In that same video, Jo Anne Lyon, the global ambassador for the Wesleyan Church, says, "Yes, secure the national borders, but we want borders that are secured, not closed."
Another of the organization's videos is titled "Making Things Right: Establishing a Path Toward Legal Status." It advocates giving citizenship to immigrants who are currently living in the shadows. "[An] earned legalization process, paired with improvements to border security, is supported by more than two-thirds of American Evangelical Christians according to a poll from LifeWay," Hoogstra said.
Along with the videos, the Evangelical Immigration Table released an e-book titled "Thinking Biblically About Immigrants and Immigration Reform." It suggests that the Bible -- which the e-book calls the "ultimate authority" for evangelical Christians -- should be a guide not just for policy, but personal encounters:
"While applying biblical principles to public policy inherently requires some prudential determinations, biblical teachings about how to interact with immigrants themselves leave less space for differences of interpretation: We're called to love our neighbors (Luke 10:27) and to make disciples of all nations (Matthew 28:19), regardless of where we land on public policy."
Driving its point home, the e-book starts off by underscoring how many of the most prominent Bible characters were themselves immigrants, forced across borders just to find food. It goes on to cite numerous passages showing that vulnerable groups of people, like immigrants, were "objects of God's particular concern."
This would be the precise moment for the cynic to engage in finger-pointing and recriminations about the many ways and times that Bible verses are taken out of context (or not) to delegitimize particular groups, such as gay, lesbian or transgender people.
But to what end?
These evangelical Christians, who feel they've been miscast or misrepresented, are clearly trying to extend an olive branch not only to their detractors but to those who might find solace in the Bible and are ambivalent about the immigration issue.

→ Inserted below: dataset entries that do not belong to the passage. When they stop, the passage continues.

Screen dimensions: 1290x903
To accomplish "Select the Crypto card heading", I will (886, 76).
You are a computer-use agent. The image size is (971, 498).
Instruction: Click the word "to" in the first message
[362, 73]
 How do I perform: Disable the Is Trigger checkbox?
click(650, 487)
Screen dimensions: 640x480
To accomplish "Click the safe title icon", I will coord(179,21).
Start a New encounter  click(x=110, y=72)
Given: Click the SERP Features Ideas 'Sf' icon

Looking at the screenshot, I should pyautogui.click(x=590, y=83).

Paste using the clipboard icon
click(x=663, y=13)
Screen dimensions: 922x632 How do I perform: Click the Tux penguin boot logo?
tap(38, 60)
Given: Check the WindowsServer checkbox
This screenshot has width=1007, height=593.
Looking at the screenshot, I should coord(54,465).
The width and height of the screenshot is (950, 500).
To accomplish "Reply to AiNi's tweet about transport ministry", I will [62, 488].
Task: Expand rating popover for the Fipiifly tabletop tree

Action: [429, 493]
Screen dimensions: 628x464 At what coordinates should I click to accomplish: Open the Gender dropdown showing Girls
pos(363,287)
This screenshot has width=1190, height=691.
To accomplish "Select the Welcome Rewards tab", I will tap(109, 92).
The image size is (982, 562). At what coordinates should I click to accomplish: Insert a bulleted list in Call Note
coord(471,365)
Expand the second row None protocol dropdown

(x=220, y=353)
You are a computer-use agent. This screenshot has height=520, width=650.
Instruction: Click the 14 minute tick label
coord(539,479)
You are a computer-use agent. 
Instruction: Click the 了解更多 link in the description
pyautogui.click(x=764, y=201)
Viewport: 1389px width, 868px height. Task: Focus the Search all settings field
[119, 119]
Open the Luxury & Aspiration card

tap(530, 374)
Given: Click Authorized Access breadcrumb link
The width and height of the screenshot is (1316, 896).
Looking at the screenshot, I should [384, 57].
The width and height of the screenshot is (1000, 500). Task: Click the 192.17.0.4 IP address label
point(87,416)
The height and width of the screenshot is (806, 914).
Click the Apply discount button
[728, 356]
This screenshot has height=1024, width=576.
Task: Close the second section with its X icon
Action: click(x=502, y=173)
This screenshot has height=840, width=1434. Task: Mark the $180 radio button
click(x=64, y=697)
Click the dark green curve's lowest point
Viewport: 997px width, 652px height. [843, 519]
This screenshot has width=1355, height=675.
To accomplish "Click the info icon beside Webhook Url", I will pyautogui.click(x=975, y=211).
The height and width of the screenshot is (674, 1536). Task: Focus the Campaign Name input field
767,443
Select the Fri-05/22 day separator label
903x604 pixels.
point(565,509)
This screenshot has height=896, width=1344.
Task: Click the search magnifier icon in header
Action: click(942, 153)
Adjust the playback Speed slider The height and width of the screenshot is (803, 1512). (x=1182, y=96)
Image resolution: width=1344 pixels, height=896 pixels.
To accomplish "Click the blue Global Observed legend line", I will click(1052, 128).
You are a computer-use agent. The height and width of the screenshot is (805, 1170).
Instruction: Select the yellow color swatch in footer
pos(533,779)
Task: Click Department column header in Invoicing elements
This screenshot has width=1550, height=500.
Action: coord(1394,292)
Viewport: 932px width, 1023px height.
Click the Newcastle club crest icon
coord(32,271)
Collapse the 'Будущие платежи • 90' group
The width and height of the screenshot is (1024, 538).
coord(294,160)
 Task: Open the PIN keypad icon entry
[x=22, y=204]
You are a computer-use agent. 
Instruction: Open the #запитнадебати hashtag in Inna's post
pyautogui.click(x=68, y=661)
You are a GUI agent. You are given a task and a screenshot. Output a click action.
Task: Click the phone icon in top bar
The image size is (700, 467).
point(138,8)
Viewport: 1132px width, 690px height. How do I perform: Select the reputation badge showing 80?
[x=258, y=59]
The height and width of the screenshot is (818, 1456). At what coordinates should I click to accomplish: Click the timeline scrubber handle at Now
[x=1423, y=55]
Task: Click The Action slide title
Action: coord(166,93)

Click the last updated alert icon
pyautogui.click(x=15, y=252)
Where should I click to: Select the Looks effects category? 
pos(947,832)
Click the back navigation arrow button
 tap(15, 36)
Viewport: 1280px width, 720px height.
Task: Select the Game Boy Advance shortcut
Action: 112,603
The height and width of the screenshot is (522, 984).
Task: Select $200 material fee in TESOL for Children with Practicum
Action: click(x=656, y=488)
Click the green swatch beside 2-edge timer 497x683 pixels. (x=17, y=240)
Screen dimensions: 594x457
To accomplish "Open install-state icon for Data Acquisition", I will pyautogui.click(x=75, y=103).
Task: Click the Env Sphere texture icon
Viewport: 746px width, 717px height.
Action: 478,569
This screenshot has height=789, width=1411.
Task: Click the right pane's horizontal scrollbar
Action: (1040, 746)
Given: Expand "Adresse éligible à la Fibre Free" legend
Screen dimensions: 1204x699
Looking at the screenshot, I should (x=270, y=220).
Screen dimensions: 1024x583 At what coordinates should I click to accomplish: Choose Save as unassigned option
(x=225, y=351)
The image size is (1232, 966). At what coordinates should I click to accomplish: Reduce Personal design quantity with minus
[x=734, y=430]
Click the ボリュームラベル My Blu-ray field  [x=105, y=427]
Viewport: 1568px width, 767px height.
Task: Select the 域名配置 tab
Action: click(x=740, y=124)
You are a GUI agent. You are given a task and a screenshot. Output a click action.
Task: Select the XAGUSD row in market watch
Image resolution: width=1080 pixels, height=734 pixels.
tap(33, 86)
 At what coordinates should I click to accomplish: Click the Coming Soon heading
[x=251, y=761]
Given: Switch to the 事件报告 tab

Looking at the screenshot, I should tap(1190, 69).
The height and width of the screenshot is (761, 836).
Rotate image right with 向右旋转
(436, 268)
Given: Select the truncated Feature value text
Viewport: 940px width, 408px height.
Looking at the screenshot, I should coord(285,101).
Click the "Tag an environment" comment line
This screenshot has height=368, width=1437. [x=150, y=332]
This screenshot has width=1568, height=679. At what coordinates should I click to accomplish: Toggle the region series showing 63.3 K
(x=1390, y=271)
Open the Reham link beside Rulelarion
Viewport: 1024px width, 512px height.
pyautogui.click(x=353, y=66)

These videos are nicely produced, and the e-book is a fine resource that is also humane. It calls for a "bipartisan solution on immigration that respects the God-given dignity of every person, protects the unity of the immediate family and establishes a path toward legal status and/or citizenship for those who qualify and who wish to become permanent residents."
Ultimately, however, while enlightened evangelical Christians preach about the Bible to fellow Christians, they need to also contact elected lawmakers who dehumanize immigrants or stand with a president who wants to be even harsher to the women, children and men who arrive at our border fleeing political turmoil, violence or economic freefall.
It's not enough to preach to the choir on the issue of immigration.
Evangelical Christians, please take an outspoken leadership role and help cool the heated rhetoric in far-right, anti-immigrant camps. Especially with those who put the power of their political pulpit toward dehumanizing immigrants and those who care about them.